For all intents and purposes, Staten Island’s bus network is broken. Which isn’t surprising when you consider that the borough’s 31 local routes have barely changed in the last half-century. For the most part, ancient bus lines that pre-date the Verrazano Bridge (which opened in 1964) don’t go where people actually need to get around.
Then there are the express bus routes that take Staten Island commuters to and from Manhattan. These are some of the city’s slowest and least reliable express buses, plagued by traffic jams and stops that are spaced too close together.
At the request of Borough President James Oddo, last summer the MTA announced a full-network study of all 51 bus lines serving Staten Island.
As part of the effort, Oddo and the MTA co-sponsored a “Bus Hackathon” with TransitCenter and NYU’s Rudin Center for Transportation on Saturday. They invited teams of software developers and tech-savvy urbanists to use MTA ridership data to diagnose problems and propose solutions for the borough’s bus system. The 150 participants cranked out 15 proposals for improving bus service, from which a panel of judges selected three winners.

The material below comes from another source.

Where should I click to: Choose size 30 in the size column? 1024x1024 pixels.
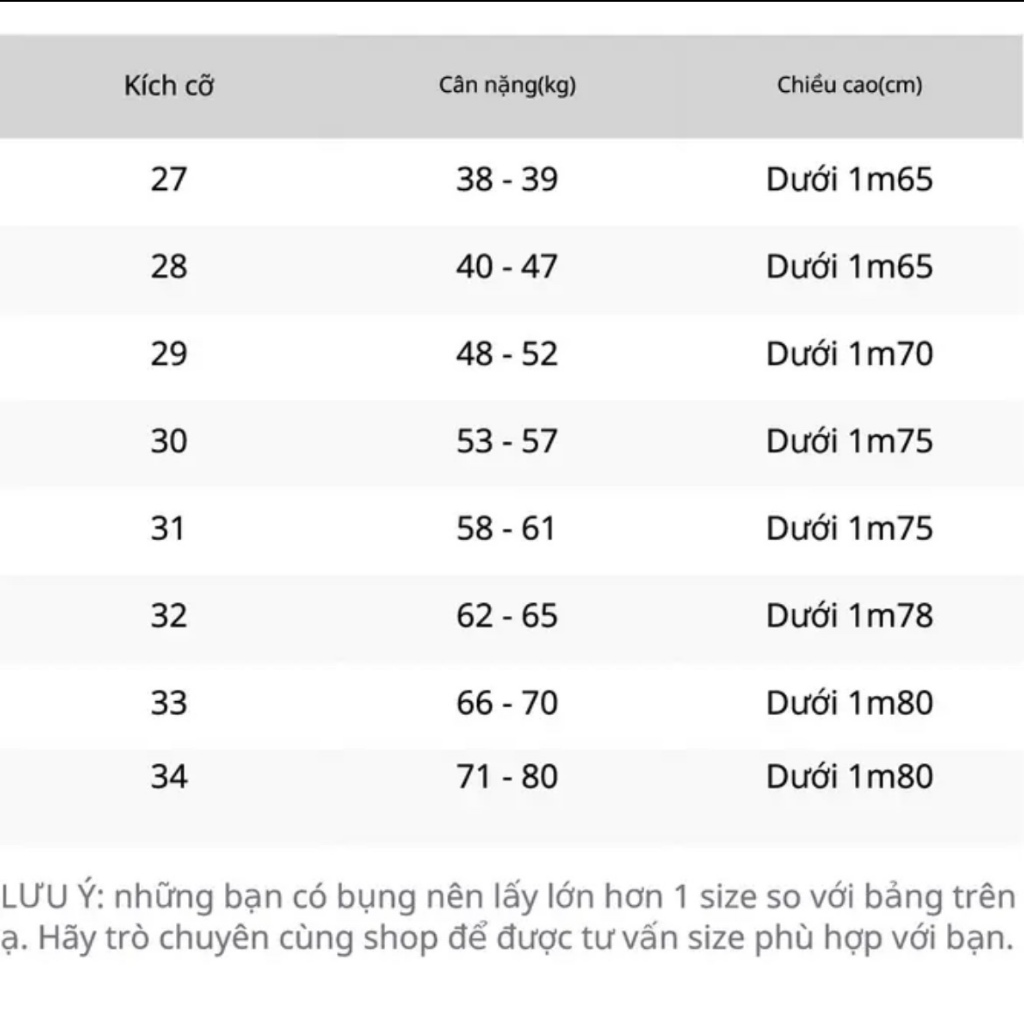coord(169,441)
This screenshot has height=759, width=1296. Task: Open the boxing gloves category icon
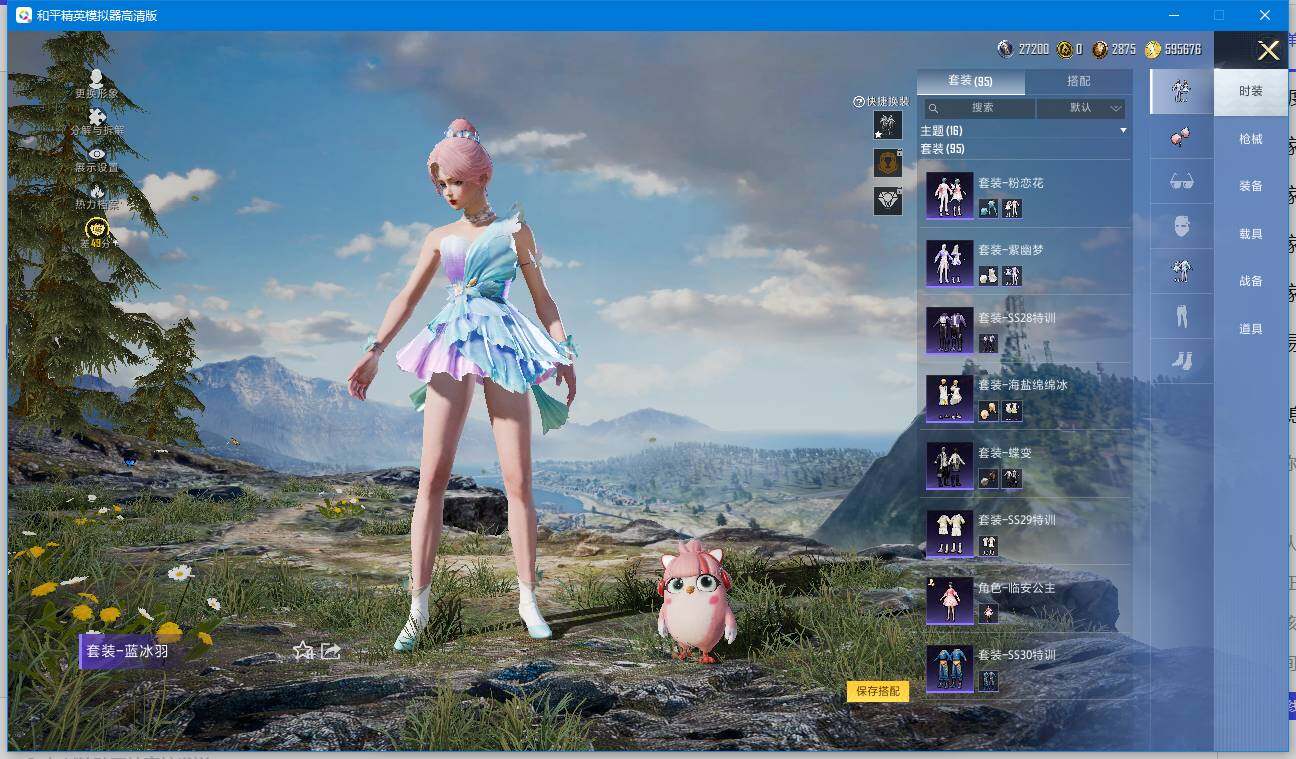pyautogui.click(x=1181, y=138)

TransitCenter’s Jon Orcutt said the hack-a-thon was a way to “get a fresh set of eyes” on the problems plaguing buses serving not just Staten Island but all of New York City. Bus ridership has continued to decline in recent years even as subway ridership climbs to historic highs.
“A lot of things are the way they are because no one’s taken a look at them in a long time,” Orcutt said. “This isn’t rocket science, but someone has to look at it.”